Extrait:
-=-=-=-=-

Le dessin de Plantu mérite une fois encore d’être reproduit.
Ce dessin a suscité de toutes parts des critiques plus au moins virulentes… jusque dans le courrier adressé au médiateur du Monde, arbitre des élégances, chargé de désamorcer les critiques qu’il mentionne : ce qu’il fait, sous le titre « Les intouchables ? ».
Parmi les critiques adressées au Monde figurait une lettre (qu’on lira en « Annexe ») du secrétaire général de la CGT, demandant un droit de réponse. Le médiateur mentionne une phrase qui soutient le droit à la critique, mais « oublie » celles qui justifient, aux yeux de la CGT, la demande d’un droit de réponse dont le médiateur ne mentionne pas l’existence dans le quotidien... alors qu’il la découvre sur son blog (comme on le verra plus loin).
Droit de réponse censuré
Que croyez-vous qu’il lui arriva ? Cette demande alla rejoindre la vaste poubelle où s’entassent innombrables demandes de droit de réponse. Avec pour argument, apparemment imparable, la jurisprudence :
« Le droit de réponse réclamé ce lundi par le secrétaire général du syndicat, Thierry Lepaon, est lui resté lettre morte – une telle demande est non recevable selon la jurisprudence concernant la publication de photos ou de dessins de presse », écrit le Médiateur sur son blog, avant de préciser, non sans prudence : « Il [le droit de réponse] n’apparaît cependant pas totalement illégitime sur le fond […] »
On relèvera en passant que Pascal Galinier, Médiateur du Monde, est beaucoup moins audacieux quand il écrit pour le quotidien que Galinier Pascal quand il écrit sur son blog.

-=-=-=-=-

Données fournies:

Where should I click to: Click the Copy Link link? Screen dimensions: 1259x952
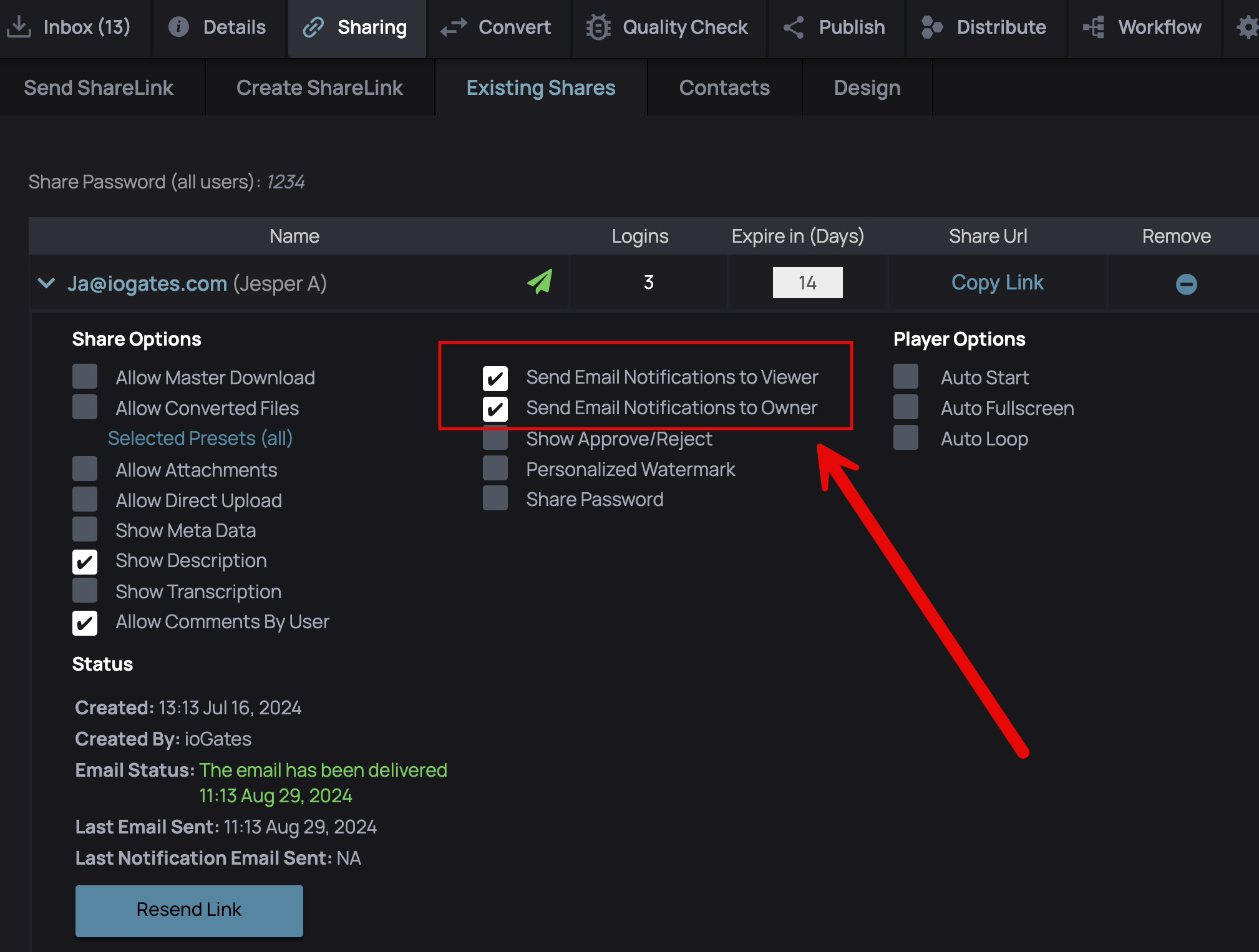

-=-=-=-=-

Objectif 1: Recopiez sans rien changer le passage de l'extrait qui s'ouvre sur les mots contenant « Droit de réponse censuré » et se termine par « sur son blog. ».
Objectif 2:
Répondez à ces questions d'après l'extrait :
(a) Qui a écrit la lettre demandant un droit de réponse ?
(b) Sous quel titre le médiateur traite-t-il les critiques ?
(c) Sur quoi se fonde-t-il, sur son blog, pour déclarer la demande non recevable ?
Les lignes fournies ne sont pas nécessaires ici.

Réponse complète 1:
Droit de réponse censuré
Que croyez-vous qu’il lui arriva ? Cette demande alla rejoindre la vaste poubelle où s’entassent innombrables demandes de droit de réponse. Avec pour argument, apparemment imparable, la jurisprudence :
« Le droit de réponse réclamé ce lundi par le secrétaire général du syndicat, Thierry Lepaon, est lui resté lettre morte – une telle demande est non recevable selon la jurisprudence concernant la publication de photos ou de dessins de presse », écrit le Médiateur sur son blog, avant de préciser, non sans prudence : « Il [le droit de réponse] n’apparaît cependant pas totalement illégitime sur le fond […] »
On relèvera en passant que Pascal Galinier, Médiateur du Monde, est beaucoup moins audacieux quand il écrit pour le quotidien que Galinier Pascal quand il écrit sur son blog.

Réponse complète 2:
(a) Le secrétaire général de la CGT, Thierry Lepaon.
(b) « Les intouchables ? ».
(c) Sur la jurisprudence concernant la publication de photos ou de dessins de presse.